# Random variables

a discrete random variable has range space {1, 2, ..., n} and satisfies P(X=j) = j/c for some number c. Find c, and then find E(X), E(X^2), E(1/X) and Var(X).

thanks

## Answers and Replies

What is your solution?

You have the probability mass function (pmf). You can determine the constant c.

The expectations are obtained directly by definition...

What is your solution?

You have the probability mass function (pmf).

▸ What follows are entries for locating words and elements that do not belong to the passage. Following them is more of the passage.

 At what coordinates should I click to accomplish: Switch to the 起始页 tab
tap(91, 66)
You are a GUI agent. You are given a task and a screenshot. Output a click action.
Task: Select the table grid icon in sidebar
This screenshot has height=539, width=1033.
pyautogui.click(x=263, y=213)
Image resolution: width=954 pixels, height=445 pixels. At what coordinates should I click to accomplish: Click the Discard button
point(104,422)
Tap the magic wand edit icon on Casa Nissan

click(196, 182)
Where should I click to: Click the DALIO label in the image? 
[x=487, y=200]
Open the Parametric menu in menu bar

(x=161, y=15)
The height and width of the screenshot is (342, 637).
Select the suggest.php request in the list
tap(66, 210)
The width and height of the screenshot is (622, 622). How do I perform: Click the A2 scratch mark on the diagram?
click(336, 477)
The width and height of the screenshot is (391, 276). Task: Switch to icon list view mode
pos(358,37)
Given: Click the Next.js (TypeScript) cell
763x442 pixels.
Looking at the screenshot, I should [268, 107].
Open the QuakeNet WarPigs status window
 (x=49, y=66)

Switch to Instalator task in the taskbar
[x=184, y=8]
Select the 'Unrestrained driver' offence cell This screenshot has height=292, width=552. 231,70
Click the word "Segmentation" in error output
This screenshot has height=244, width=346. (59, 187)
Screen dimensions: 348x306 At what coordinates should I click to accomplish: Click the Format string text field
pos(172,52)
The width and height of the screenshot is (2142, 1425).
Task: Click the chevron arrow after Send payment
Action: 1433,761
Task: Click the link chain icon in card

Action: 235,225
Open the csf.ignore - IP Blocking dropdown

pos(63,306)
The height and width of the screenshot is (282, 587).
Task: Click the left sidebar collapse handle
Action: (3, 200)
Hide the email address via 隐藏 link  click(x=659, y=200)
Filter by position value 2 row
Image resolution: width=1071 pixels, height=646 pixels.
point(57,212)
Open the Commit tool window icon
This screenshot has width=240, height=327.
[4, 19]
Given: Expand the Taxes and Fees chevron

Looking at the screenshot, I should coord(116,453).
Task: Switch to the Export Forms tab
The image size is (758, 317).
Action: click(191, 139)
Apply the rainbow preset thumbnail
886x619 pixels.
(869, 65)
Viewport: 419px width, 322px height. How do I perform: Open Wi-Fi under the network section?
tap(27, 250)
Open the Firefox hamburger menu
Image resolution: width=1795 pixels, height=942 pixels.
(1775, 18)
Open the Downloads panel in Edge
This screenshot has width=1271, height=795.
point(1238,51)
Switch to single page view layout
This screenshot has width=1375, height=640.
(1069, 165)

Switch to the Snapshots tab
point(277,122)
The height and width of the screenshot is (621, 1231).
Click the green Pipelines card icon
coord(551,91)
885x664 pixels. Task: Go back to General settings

You can determine the constant c.

The expectations are obtained directly by definition...

Thanks for your reply.

Sorry I should have stated before that I don't know where to start on this.

I just looked up on pmf, and I have no examples on a question like this in my notes.

The 'j' confuses me in the question as I don't see how it relates to anything else, so finding c is tricky for me.

Thanks

quadraphonics
Sorry I should have stated before that I don't know where to start on this.

Well, aren't there a few conditions that all valid pmf's are required to satisfy? It would probably be a good idea to review these.

The 'j' confuses me in the question as I don't see how it relates to anything else, so finding c is tricky for me.

j is simply a dummy variable. Just shorthand for saying P(X=1) = 1/c, P(X=2) = 2/c, ..., P(X=n) = n/c.

Perhaps this thread should be moved to the homework help section?

The conditions I know of pmf are that the total sum of the probabilities from -infinity to infinity is 1, and the probabilities can only take values between 0 and 1.

So do I have to find a j/c which has a sum of the series from -infinity to infinity equal to 1?

Sorry I'm really confused..

ok so I have so far:

1/c + 2/c + 3/c ... +n/c = 1

1 + 2 + 3 +.. + n = c

c = infinity?

a pmf is for a discrete random variable.

Do you know what the definition of a discrete RV is?

Otherwise you have the right idea. c doesn't have to equal infinity. what is the sum of n consecutive integers?

HallsofIvy
Science Advisor
Homework Helper
The conditions I know of pmf are that the total sum of the probabilities from -infinity to infinity is 1, and the probabilities can only take values between 0 and 1.

So do I have to find a j/c which has a sum of the series from -infinity to infinity equal to 1?
No, only 1 to n, the number over which your probability distribution is defined.

Sorry I'm really confused..

ok so I have so far:

1/c + 2/c + 3/c ... +n/c = 1

1 + 2 + 3 +.. + n = c

c = infinity?
Why should it be? n is a fixed finite number, not "infinity". Do you know the formula for the sum of the first n positive integers?